‘Our deepest fear is not that we are inadequate. Our deepest fear is that we are powerful beyond imagination. It is our light more than our darkness which scares us. We ask ourselves – who are we to be brilliant, beautiful, talented, and fabulous. But honestly, who are you to not be so?
Small games do not work in this world. For those around us to feel peace, it is not example to make ourselves small. We were born to express the glory that lives in us. It is not in some of us, it is in all of us. While we allow our light to shine, we unconsciously give permission for others to do the same. When we liberate ourselves from our own fears, simply our presence may liberate others.’
- Marianne Williamson in Return to Love: Reflections on a Course in Miracles
There are, it's said, three conceits. "I am better than you", "I am the same as you", and "I am nothing special/worse than you." These are, as the argument goes, all forms of ego, though one or two more subtle than the others. For this post, I'll focus on the last of the conceits only (otherwise, I'd be in danger of writing many more "endless paragraphs" than some can stomach).
Some forms of religion have always encouraged a sense of self-worthlessness, that we are no good, that we require saving and - to the extreme - that we are unworthy sinners from the second we breathe air to the moment we gasp our last. I can see the practical (though horrid) nature of encouraging such a thing: people who feel a lack of self-worth are far more likely to embrace dependency, surrender themselves, be unquestioning of their masters and generally give up any ownership of critical thinking - exactly the qualities some forms of religion thrive on in order to easily indoctrinate the parish and have them pay for the privilege.
However, the sense of "I'm nothing special" is, at best an attempt to seek attention or, in the worst case, a detrimental influence to anyone who hears the words said by someone who has achieved quite a lot. One might think, "Well, if THEY are 'nothing special', what hope do I have of achieving anything?!"
Attention seekers are easily spotted and of little danger. I have a friend who is an incredible painter. His work is applauded by most who see it, but of course, he will say, "Oh, it's nothing special." This makes way - predictably - for quick-fire replies of, "Oh, you mustn't say that! It's fabulous - such amazing creativity; to have your talent is a blessing!" And so the compliments pour on until he's drowning in praise. Clearly the chap is a gifted artist. He knows as much. Every gifted artist knows their own talent. Even if they do try to convince others otherwise.
The big danger, though, comes when people in position who have achieved enormous amounts say, "Oh, I'm nothing much, really - just a silly businessman" or whatever it is they do. Humility has it's place, but when others seek guidance from such people, such achievers, and all they hear is, "I'm nothing really", what sort of message does that send out? A man who builds a whole empire and achieves the impossible is not "nothing special". Such a man is incredibly special, and any attempt to play down achievements doesn't do anyone any favours at all.
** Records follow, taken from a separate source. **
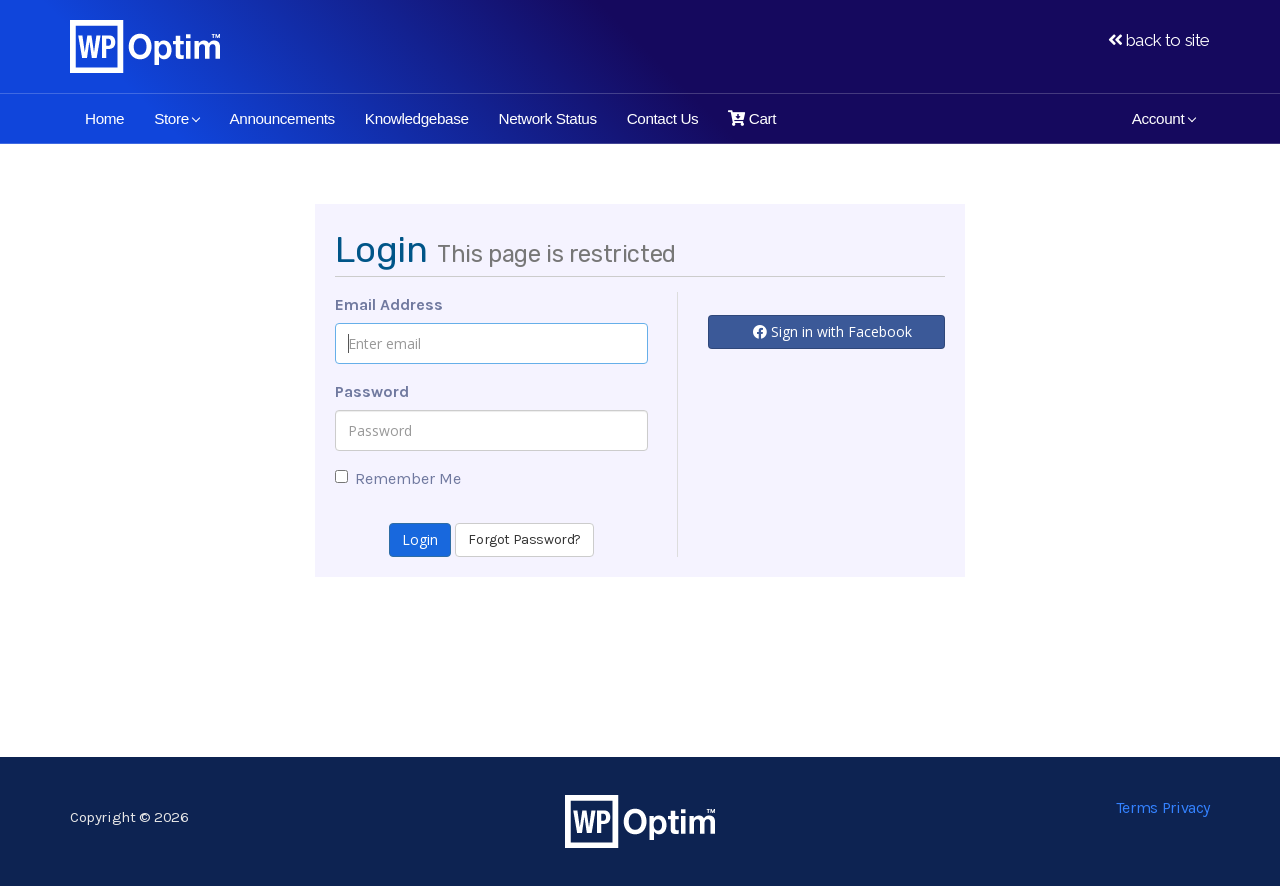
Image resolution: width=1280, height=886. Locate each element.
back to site (1159, 40)
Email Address (389, 304)
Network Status (548, 118)
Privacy (1186, 807)
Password (372, 391)
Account (1164, 118)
Of course, no-one likes a bragger. There is a balance to be found. If, say, I was the student of the writer Stephen King or - had I been around then - of PG Wodehouse and after reading their works and being spellbound by them they were to say, "Oh that? Those are just words - I'm nothing special." I'd hardly feel encouraged. "Well, Mr King, " I might reply, "if what you have achieved is nothing special, what hope do I have to even write one page of quality?!"
In the simplest of terms, special people who say they are not are taking away from anyone who feels guided by them. And, on the most basic level, it's an untruth. If anyone has achieved greatly, they are someone special. Think of Gandhi, Martin Luther King, Albert Einstein or that bloke who invented the Playstation. These are special people. For anyone to say otherwise is simply absurd.
But again, there is a balance to be found. One mustn't be so conceited that one thinks there is no room for improvement, or that one is superior (one of the three conceits) to everyone else. This also causes problems. But to shirk away from knowing that we have potential or, in some cases, have fulfilled our potential, is just as absurd.
For me, there is nothing sadder - achiever or not - than to hear anyone say they are not special or "nothing much". Those who haven't yet achieved, I feel a genuine sadness, because they almost certainly have it in their heads that they will probably never achieve much. Those who have achieved greatly, I roll my eyes and usually let out a long sigh. If someone genuinely thinks little of themselves, that is their right, but to proclaim it to the world - especially those who are in reverence - does no good at all and, potentially, does much damage.
"I'm better than you" is problematic for obvious reasons. "I am the same as you" robs a person of individuality, which then restricts aspiration, creativity, ideas and progress. "I am nothing special" develops an unquestioning, entirely servile minds of non-achievers, which restricts all progress, and in achievers, such an absurd claim restricts inspiration and the self-confidence of others.
Whoever you are - non-achiever or otherwise - it is perhaps best to think of yourself as yourself, with the same potential for failure or success as everyone else. There is never going to be another "you" - not ever, and if that's not something incredibly special, worth infinitely more than any material possession or bank balance, then I'm not sure what is.